Step-by-Step Guide: Importing SQL Server Data into Databricks and Creating Dynamic Dashboard Visualizations

Author: Ryan Shiva

8 May, 2024

In today’s fast-paced business world, organizations are constantly seeking ways to harness the power of their data to drive insights and make informed decisions. SQL Server has long been a reliable workhorse for storing and managing data, but as data volumes grow and the need for real-time analytics intensifies, many are turning to more advanced platforms like Databricks. In this step-by-step guide, we’ll explore how Databricks can supercharge your data analytics capabilities, allowing you to seamlessly import data from SQL Server and create dynamic, interactive dashboard visualizations that bring your data to life.

Databricks offers a host of advantages over traditional SQL Server setups, from its ability to handle massive volumes of structured and unstructured data, to its powerful data processing and machine learning capabilities. With Databricks, you can easily create foreign catalogs to read external data without the need for ingestion and use CTAS statements to efficiently save data into optimized Delta tables. We’ll walk through an example using bike sales data, showing you how to leverage your Delta tables to power stunning dashboard visualizations that provide at-a-glance insights into your business performance.

Whether you’re a data analyst, business intelligence professional, or simply someone who wants to get more out of their data, this guide will equip you with the knowledge and skills you need to take your analytics to the next level with Databricks.

Benefits of Databricks Compared to SQL Server

Databricks and SQL Server are both powerful tools for managing and analyzing data, but Databricks has a number of key advantages over SQL Server. Let’s take a closer look at some of the benefits Databricks offers over traditional SQL Server setups:

  1. Scalability and Performance: One of the biggest advantages of Databricks is its ability to handle massive volumes of data with ease. Built on top of Apache Spark, Databricks can process data at lightning-fast speeds, making it ideal for big data workloads. SQL Server, on the other hand, can struggle with very large datasets and may require significant hardware investments to scale.
  2. Flexibility and Versatility: Databricks supports a wide range of data types and formats, including structured, semi-structured, and unstructured data. This makes it easy to work with data from diverse sources, such as log files, social media feeds, and IoT sensors. SQL Server is primarily designed for structured data and may require additional tools or workarounds to handle unstructured or semi-structured data effectively.
  3. Machine Learning and Advanced Analytics: Databricks comes with a host of built-in machine learning libraries and tools, making it easy to build and deploy sophisticated ML models directly within the platform. While SQL Server does offer some ML capabilities through Microsoft Machine Learning Services, Databricks provides a more comprehensive and user-friendly environment for data science and AI workloads.
  4. Collaborative Workspaces: Databricks includes collaborative workspaces that allow teams to work together seamlessly on shared projects. Users can create interactive notebooks, dashboards, and reports, and easily share them with colleagues for review and collaboration. While SQL Server does offer some collaboration features through tools like SQL Server Reporting Services, Databricks provides a more integrated and intuitive environment for team-based analytics.
  5. Cloud-Native Architecture: Databricks was designed from the ground up for the cloud, which means it can take full advantage of the scalability, flexibility, and cost-efficiency of cloud computing. While SQL Server can be deployed in the cloud, it may not be as well-suited to cloud-native architectures and may require more manual configuration and optimization.
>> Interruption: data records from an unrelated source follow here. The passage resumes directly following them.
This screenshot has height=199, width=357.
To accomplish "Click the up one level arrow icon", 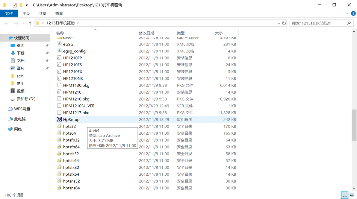I will coord(30,23).
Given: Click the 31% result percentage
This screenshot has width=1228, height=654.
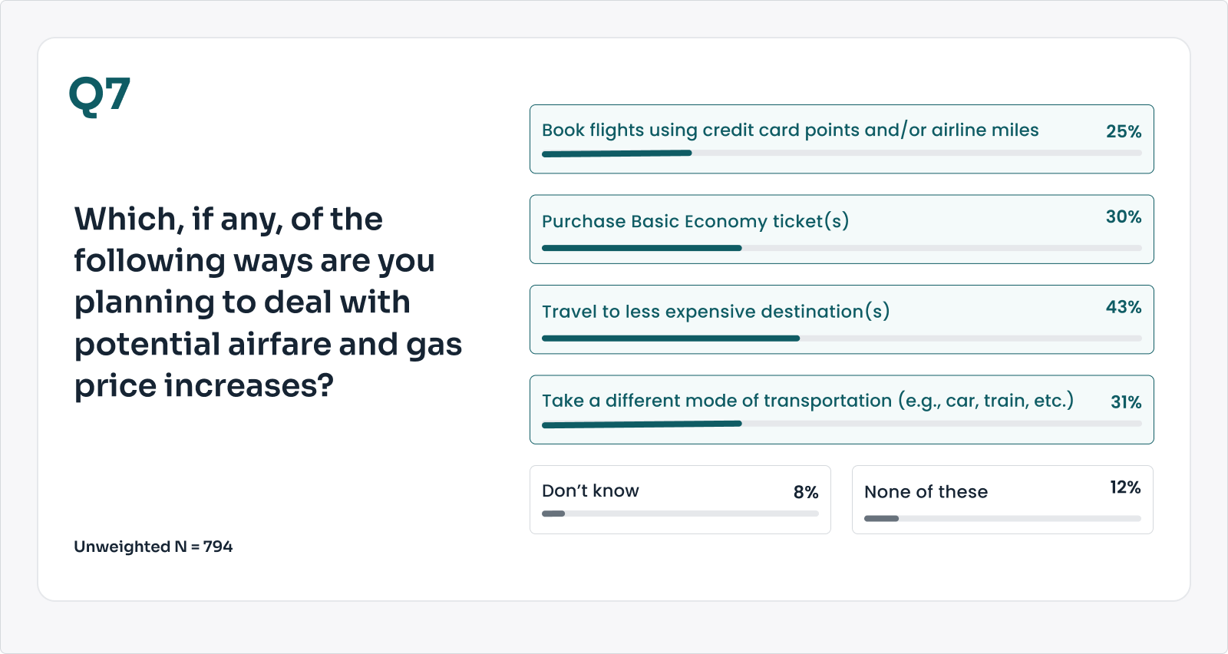Looking at the screenshot, I should (x=1125, y=402).
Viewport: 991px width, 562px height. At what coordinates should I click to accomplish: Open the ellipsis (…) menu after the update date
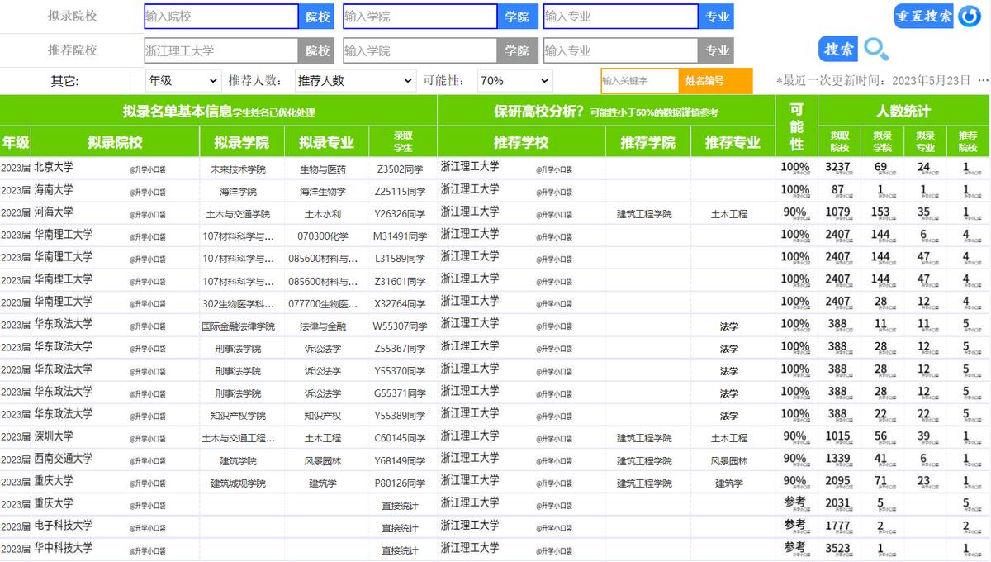(984, 79)
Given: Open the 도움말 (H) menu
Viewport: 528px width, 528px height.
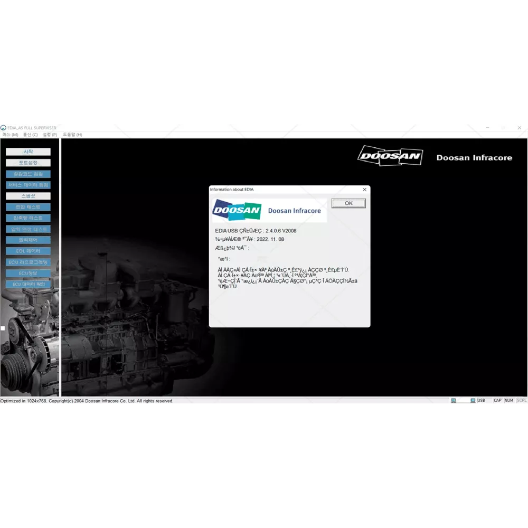Looking at the screenshot, I should (72, 135).
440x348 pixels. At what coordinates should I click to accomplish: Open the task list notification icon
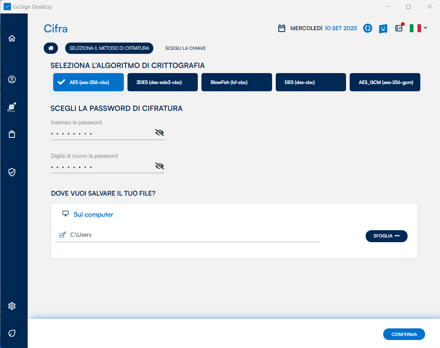(x=399, y=28)
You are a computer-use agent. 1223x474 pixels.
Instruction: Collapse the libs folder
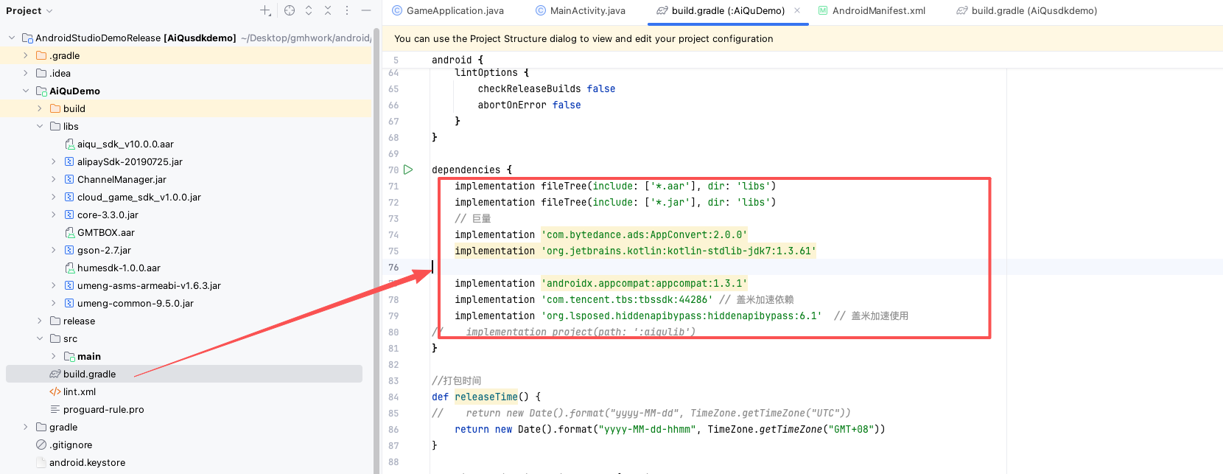coord(40,126)
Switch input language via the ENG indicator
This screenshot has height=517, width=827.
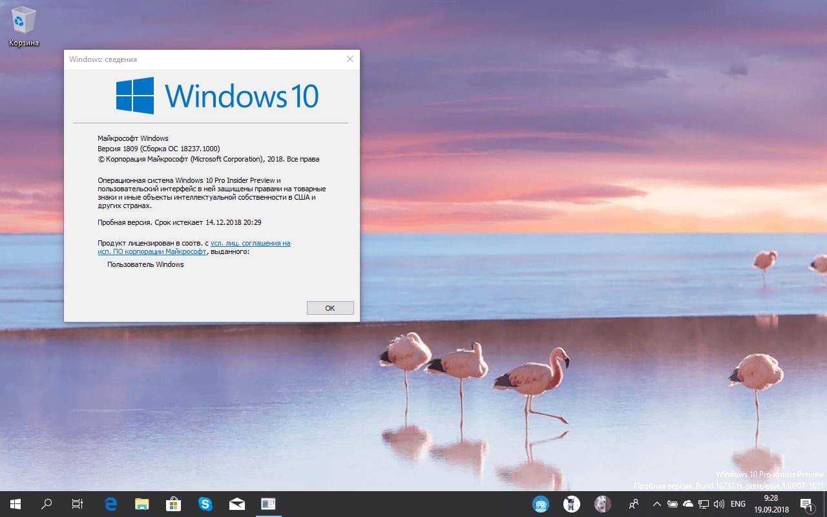(737, 504)
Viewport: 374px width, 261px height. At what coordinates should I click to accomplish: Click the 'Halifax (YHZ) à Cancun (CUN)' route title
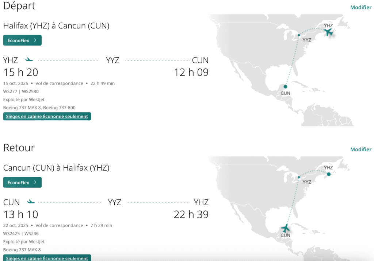pyautogui.click(x=56, y=26)
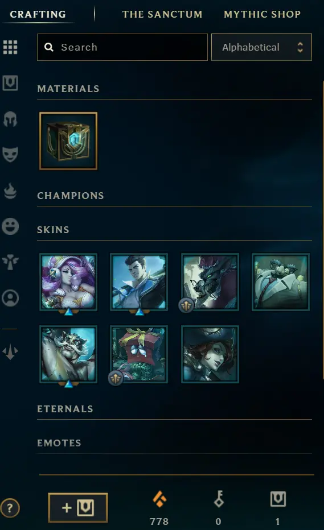Filter loot by ward skins icon
Image resolution: width=324 pixels, height=530 pixels.
point(10,262)
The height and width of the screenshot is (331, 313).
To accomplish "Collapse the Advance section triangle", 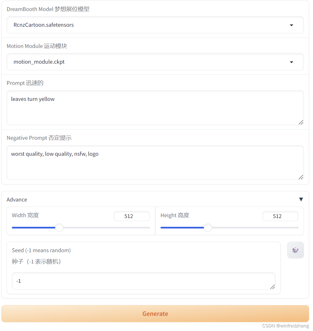I will point(301,199).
Of course, SQL Server still has its place and may be the right choice for certain use cases, particularly those involving heavily transactional workloads or legacy systems. But for organizations looking to modernize their data analytics and take advantage of the latest advances in big data processing and machine learning, Databricks offers a compelling alternative that can help them stay ahead of the curve.

How to Create a Foreign Catalog to Read External Data into Databricks?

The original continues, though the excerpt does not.